[Opening Material for this task section]
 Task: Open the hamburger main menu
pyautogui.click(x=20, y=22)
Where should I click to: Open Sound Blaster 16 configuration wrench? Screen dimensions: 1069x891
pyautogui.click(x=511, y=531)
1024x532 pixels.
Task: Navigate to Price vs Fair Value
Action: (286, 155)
[Closing Material for this task section]
▸ Exercise description:
When you write out the listing, keep every line exactly as it is above.

▸ Written response:
 Task: Open the hamburger main menu
pyautogui.click(x=20, y=22)
Where should I click to: Open Sound Blaster 16 configuration wrench? Screen dimensions: 1069x891
pyautogui.click(x=511, y=531)
1024x532 pixels.
Task: Navigate to Price vs Fair Value
Action: (286, 155)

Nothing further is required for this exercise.